> **WHAT YOU HAVE TO DO**: From the records below, transcribe exactly the lines that begin at the line with "Viewport: 1500px width, 812px height." and end at the line with "Task: Click the Green", both included.

[Data records]
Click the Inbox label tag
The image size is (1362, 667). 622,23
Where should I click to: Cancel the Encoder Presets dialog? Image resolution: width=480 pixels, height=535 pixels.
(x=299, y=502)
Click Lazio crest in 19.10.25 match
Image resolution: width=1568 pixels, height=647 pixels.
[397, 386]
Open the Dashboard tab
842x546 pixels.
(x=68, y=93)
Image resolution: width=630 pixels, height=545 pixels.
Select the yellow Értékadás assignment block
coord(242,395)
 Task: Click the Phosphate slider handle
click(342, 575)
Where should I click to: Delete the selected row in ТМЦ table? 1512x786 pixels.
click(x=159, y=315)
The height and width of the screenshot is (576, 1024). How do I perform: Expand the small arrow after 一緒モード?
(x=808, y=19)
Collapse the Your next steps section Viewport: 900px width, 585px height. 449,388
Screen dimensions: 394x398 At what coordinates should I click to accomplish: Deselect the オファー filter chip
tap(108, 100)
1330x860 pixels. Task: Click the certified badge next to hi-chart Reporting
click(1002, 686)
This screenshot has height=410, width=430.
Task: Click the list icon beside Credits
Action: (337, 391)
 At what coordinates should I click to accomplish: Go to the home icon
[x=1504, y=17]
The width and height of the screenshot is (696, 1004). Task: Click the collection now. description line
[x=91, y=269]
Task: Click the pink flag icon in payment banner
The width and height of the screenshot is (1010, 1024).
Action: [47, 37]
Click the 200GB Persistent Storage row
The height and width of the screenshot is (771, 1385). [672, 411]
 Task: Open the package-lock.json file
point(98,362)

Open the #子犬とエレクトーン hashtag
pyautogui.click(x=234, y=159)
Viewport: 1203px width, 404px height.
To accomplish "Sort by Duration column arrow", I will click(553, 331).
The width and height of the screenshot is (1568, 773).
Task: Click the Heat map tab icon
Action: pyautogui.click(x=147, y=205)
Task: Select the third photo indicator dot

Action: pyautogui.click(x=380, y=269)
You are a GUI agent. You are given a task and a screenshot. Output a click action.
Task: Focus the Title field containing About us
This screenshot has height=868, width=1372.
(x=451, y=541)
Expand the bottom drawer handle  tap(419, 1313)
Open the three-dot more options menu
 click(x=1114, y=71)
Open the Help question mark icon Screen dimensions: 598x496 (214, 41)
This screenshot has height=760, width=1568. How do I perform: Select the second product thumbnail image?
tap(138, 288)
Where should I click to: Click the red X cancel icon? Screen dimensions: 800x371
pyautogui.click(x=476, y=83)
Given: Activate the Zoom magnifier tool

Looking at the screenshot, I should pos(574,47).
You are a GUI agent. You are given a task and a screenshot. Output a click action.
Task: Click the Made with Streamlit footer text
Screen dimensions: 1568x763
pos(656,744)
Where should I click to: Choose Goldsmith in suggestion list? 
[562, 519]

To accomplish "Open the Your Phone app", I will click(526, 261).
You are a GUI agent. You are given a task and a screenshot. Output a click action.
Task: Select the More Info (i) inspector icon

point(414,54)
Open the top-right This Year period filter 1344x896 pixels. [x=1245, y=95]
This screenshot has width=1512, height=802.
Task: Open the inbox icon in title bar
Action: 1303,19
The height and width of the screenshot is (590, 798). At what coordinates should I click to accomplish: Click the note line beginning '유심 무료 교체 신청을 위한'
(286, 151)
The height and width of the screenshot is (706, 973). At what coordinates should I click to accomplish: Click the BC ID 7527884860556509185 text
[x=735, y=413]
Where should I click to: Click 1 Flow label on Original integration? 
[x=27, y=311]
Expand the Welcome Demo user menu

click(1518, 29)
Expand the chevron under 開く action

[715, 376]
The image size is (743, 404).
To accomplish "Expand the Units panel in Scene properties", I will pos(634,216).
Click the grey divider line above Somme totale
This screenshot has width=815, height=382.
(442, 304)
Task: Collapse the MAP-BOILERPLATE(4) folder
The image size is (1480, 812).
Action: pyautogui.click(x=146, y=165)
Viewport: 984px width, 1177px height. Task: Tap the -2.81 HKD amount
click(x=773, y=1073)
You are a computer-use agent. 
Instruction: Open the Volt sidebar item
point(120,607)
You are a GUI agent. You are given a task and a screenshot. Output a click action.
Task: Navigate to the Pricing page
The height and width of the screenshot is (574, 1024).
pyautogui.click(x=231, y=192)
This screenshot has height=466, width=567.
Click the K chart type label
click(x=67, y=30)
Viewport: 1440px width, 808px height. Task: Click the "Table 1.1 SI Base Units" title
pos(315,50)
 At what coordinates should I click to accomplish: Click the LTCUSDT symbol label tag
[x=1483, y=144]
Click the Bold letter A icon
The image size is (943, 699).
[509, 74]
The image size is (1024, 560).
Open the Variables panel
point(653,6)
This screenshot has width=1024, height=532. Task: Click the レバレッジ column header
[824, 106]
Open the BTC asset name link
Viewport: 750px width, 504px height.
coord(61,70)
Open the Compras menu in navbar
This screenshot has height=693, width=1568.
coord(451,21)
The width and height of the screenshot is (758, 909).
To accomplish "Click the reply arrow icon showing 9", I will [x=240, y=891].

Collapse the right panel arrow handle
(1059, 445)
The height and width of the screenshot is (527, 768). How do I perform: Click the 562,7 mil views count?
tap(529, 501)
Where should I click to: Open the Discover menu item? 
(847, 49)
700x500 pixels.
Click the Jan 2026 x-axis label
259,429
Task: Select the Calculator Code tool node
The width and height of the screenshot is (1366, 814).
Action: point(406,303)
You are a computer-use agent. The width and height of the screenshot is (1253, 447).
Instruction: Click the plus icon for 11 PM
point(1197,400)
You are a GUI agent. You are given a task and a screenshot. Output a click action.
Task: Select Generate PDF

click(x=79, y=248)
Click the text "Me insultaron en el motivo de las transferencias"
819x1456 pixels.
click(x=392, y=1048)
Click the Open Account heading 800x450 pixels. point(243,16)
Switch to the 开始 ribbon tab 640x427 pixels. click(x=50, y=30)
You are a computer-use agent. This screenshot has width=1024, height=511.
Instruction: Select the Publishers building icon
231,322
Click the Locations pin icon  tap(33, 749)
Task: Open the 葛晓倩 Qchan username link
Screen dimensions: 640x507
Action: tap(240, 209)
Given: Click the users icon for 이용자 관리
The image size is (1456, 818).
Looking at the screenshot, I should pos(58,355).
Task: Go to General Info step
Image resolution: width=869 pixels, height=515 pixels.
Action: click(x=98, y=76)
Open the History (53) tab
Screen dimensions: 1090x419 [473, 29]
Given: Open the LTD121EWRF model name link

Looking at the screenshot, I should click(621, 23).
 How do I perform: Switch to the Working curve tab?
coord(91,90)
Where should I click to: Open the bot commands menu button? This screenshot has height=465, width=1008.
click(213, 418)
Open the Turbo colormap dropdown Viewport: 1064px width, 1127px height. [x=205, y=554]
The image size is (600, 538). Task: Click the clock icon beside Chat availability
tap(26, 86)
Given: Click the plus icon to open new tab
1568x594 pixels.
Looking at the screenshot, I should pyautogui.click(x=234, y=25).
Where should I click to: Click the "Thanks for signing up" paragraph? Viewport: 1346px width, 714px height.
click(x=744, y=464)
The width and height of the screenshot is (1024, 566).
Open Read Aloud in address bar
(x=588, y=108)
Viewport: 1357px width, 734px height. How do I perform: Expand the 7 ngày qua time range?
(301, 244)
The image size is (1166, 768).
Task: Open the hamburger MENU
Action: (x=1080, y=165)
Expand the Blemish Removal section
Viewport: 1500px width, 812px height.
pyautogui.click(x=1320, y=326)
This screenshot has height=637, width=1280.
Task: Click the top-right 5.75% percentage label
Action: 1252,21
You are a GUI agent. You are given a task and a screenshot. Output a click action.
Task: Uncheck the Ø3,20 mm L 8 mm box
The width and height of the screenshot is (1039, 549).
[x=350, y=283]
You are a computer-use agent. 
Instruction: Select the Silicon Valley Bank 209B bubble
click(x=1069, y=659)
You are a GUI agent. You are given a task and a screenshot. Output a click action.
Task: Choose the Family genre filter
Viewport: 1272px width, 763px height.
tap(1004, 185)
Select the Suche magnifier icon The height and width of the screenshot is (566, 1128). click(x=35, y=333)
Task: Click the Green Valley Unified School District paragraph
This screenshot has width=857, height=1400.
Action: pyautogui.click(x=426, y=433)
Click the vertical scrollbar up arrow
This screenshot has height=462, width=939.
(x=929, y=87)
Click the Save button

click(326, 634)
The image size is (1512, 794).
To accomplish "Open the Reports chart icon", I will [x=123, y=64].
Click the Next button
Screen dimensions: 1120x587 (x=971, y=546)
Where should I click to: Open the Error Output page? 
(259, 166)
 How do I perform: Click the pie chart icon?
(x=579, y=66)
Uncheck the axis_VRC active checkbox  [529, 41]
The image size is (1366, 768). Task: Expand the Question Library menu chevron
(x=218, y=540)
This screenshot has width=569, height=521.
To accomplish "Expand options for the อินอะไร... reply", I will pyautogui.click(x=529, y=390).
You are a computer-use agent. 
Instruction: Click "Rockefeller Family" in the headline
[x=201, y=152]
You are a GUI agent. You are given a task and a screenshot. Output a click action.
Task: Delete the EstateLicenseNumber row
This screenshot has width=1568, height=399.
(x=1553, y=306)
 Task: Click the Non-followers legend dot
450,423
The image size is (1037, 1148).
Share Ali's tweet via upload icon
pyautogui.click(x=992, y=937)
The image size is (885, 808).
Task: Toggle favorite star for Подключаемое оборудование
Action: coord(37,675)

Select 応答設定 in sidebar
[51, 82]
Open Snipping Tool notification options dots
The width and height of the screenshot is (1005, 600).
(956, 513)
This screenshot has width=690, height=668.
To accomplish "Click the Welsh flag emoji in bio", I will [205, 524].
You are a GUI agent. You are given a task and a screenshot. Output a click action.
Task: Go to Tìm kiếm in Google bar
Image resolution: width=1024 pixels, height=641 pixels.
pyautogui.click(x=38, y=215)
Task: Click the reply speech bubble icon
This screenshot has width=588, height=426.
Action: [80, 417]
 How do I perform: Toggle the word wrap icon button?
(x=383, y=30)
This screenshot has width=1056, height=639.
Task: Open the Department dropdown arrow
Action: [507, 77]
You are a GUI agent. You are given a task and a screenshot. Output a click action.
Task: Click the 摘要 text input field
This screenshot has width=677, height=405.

> **RESPONSE BOX**:
Viewport: 1500px width, 812px height.
pyautogui.click(x=1320, y=326)
This screenshot has height=637, width=1280.
Task: Click the top-right 5.75% percentage label
Action: 1252,21
You are a GUI agent. You are given a task and a screenshot. Output a click action.
Task: Uncheck the Ø3,20 mm L 8 mm box
The width and height of the screenshot is (1039, 549).
[x=350, y=283]
You are a computer-use agent. 
Instruction: Select the Silicon Valley Bank 209B bubble
click(x=1069, y=659)
You are a GUI agent. You are given a task and a screenshot. Output a click action.
Task: Choose the Family genre filter
Viewport: 1272px width, 763px height.
tap(1004, 185)
Select the Suche magnifier icon The height and width of the screenshot is (566, 1128). click(x=35, y=333)
Task: Click the Green Valley Unified School District paragraph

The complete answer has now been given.